Focusing on Hope to Get Through the Wilderness

This Dvar Torah was edited from one written by Rabbi Vered L. Harris, the spiritual leader of Temple B'nai Israel in Oklahoma City. It was originally published at reformjudaism.org

Photo by Marc-Olivier Jodoin on Unsplash

One summer as visiting faculty at Greene Family Camp, I made the mistake of flicking through news headlines on my phone. They were filled with terror, pain, and discord.

 

On one hand, I felt safe and comfortable at camp, surrounded by happy, boisterous campers soaking up the sun, Judaism, and each other.

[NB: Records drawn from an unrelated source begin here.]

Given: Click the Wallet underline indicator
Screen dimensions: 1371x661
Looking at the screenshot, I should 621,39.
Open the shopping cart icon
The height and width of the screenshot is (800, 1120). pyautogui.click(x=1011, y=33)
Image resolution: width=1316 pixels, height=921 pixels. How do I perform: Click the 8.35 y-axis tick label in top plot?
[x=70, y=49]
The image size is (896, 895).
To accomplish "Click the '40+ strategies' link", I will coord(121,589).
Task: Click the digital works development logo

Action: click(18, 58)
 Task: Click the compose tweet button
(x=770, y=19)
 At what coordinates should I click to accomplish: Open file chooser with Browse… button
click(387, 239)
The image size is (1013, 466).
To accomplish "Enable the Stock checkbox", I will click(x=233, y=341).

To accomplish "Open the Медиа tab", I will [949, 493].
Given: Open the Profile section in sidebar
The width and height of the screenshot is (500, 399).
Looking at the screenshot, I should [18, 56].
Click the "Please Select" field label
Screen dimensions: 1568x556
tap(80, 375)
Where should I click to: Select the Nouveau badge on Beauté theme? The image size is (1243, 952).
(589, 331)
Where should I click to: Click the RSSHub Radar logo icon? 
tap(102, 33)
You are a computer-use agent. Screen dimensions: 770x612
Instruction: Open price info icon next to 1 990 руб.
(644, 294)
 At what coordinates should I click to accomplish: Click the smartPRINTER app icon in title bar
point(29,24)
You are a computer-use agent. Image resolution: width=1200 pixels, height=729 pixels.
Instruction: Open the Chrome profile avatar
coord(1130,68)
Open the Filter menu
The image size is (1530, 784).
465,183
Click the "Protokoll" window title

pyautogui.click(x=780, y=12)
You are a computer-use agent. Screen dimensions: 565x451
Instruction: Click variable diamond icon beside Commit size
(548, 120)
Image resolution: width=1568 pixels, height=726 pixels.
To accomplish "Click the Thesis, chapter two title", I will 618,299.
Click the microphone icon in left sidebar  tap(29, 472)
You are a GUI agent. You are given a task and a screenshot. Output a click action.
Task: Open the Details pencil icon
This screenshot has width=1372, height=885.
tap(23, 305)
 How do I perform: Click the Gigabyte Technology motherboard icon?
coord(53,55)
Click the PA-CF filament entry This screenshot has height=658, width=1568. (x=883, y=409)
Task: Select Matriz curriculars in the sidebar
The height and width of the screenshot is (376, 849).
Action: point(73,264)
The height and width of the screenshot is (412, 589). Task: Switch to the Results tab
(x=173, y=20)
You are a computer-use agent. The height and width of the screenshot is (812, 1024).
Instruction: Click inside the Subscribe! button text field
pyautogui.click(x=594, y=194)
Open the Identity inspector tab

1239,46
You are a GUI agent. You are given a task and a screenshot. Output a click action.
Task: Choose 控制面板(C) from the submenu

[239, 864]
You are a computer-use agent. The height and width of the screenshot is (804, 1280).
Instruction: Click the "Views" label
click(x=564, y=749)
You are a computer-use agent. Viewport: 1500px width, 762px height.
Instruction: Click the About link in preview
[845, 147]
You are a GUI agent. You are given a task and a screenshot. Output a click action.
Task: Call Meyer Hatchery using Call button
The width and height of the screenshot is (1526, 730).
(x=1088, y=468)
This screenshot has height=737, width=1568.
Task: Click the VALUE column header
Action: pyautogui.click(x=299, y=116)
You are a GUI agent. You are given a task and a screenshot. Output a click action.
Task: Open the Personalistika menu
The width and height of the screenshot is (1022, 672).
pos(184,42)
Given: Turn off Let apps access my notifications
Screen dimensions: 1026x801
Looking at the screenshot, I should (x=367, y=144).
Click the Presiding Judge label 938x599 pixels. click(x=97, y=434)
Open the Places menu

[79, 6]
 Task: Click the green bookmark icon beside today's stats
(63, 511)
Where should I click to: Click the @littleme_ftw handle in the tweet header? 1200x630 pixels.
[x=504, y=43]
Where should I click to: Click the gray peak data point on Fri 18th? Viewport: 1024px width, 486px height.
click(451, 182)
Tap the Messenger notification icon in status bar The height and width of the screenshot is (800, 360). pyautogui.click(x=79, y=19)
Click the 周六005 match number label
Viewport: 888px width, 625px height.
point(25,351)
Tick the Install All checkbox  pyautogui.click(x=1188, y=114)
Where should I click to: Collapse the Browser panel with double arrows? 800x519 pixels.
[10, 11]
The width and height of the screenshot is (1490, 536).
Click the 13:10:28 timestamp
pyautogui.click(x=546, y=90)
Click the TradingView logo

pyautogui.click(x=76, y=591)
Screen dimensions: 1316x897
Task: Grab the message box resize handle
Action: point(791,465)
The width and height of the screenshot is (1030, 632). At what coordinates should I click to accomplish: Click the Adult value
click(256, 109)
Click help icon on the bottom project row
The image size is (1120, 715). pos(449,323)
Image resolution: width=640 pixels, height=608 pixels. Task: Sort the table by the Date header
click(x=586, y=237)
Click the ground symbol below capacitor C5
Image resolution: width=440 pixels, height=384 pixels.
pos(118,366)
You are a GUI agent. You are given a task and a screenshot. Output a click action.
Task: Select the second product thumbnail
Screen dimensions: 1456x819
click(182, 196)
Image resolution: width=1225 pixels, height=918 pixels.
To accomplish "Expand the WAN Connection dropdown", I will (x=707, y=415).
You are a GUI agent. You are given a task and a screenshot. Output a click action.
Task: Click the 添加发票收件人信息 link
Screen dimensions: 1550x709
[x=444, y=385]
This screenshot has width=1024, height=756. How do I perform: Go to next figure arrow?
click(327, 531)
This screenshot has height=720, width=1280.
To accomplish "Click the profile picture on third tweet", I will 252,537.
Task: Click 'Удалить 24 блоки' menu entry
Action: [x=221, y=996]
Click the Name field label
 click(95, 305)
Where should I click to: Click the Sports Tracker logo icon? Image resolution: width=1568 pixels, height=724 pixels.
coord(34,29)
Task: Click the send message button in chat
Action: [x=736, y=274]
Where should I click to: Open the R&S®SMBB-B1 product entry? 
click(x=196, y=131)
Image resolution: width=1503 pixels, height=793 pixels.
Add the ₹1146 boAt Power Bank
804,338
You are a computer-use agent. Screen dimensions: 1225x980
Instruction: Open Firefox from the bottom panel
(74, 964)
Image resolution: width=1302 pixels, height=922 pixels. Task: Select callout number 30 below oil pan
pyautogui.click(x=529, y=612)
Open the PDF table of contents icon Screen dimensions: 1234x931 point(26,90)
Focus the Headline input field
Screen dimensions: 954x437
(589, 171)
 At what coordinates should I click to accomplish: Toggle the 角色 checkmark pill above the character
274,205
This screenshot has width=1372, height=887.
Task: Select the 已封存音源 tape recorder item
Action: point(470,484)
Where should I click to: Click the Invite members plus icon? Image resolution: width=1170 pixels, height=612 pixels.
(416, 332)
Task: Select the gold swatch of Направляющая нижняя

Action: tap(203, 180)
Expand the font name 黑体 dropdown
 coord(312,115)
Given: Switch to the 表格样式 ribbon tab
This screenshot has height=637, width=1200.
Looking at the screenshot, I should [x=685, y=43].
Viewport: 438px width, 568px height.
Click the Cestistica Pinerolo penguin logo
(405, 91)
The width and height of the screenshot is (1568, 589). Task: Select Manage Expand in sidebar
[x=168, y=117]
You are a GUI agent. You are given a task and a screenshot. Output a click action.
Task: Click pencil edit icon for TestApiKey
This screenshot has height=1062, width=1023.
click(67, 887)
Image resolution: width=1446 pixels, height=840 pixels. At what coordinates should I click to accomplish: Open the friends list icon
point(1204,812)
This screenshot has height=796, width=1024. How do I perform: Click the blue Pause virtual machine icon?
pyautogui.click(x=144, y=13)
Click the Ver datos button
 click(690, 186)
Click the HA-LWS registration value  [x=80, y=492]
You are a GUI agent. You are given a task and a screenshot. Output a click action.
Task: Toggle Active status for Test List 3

On the other hand, the headlines planted a seed of fear in my gut because of the unpredictability of the larger world.

 

Fear is a powerful emotion.

 

For people with anxiety, even a little bit of fear can be crippling if our minds get wrapped up in playing over and over again all of the things that could possibly go wrong, regardless of how improbable they are...

 

In this week’s Torah portion Shlach L’Cha, scouts are sent into the Promised Land to bring back a report to the former slaves in the wilderness.

 

At the end of forty days the scouts returned.

 

They told those gathered: “The land does flow with milk and honey. However, the people who live there are powerful, and the cities are fortified and very large.”

 

Caleb says: “Let’s go! We can take it!”

 

The other officers say, “We can’t attack them; the people are big and strong, and the land is difficult. The people there are giants; we looked like grasshoppers to ourselves, and so we must have looked to them.

 

Then the whole community broke into loud cries and railed against Moses and Aaron saying, “It would be better for us to go back to Egypt!”

 

This episode dooms (most of) the generation that left Egypt to die in the wilderness. They had God with them, but they were stymied by fear.

 

Fear is a powerful emotion.

 

In many places around the world human beings are living with fear of terrorism, fear of politicians, fear of losing freedoms, fear of people who are different, fear of things changing, and fear of things staying the same.

 

The Promised Land, in a symbolic reading of Torah, need not be only the physical Land of Israel. We each can choose to journey towards a metaphoric Promised Land of relationship with God, community, and wholeness.

 

On our journeys, like Caleb in this week’s parashah, we may see what is promised and say, “Let’s go!”

 

Or we may be like most of the scouts who focused on the obstacles and found themselves trapped in fear.

 

Caleb exemplifies the hope that can guide us through fear.

 

The generation that left Egypt was broken. They saw the miracles of the plagues, the Sea of Reeds splitting, the giving of the Torah at Mt. Sinai, and still they were plagued with more fear than hope, more dark than light.

 

Focusing on hope brings us through whatever wilderness we wander in.

 

The scouts that surveyed the Land and came back with more fear than hope spread that fear to an entire generation.

 

Striving to live a religious life, we are challenged with the task of spreading more hope than fear. We do this through the words we share, the prayers we recite, the kindness we extend to others, and the justice we pursue.

 

We can each think of ourselves as sh’lichim — like those sent out to survey the Promised Land.

 

In pursuing hope, we can point to Caleb and Joshua as our models of those who come back and report: yes, there is darkness, but we do not need to be among those who die in the wilderness.

 

Focusing on the light of hope can bring us to be among those who enjoy the fruits of the Promised Land.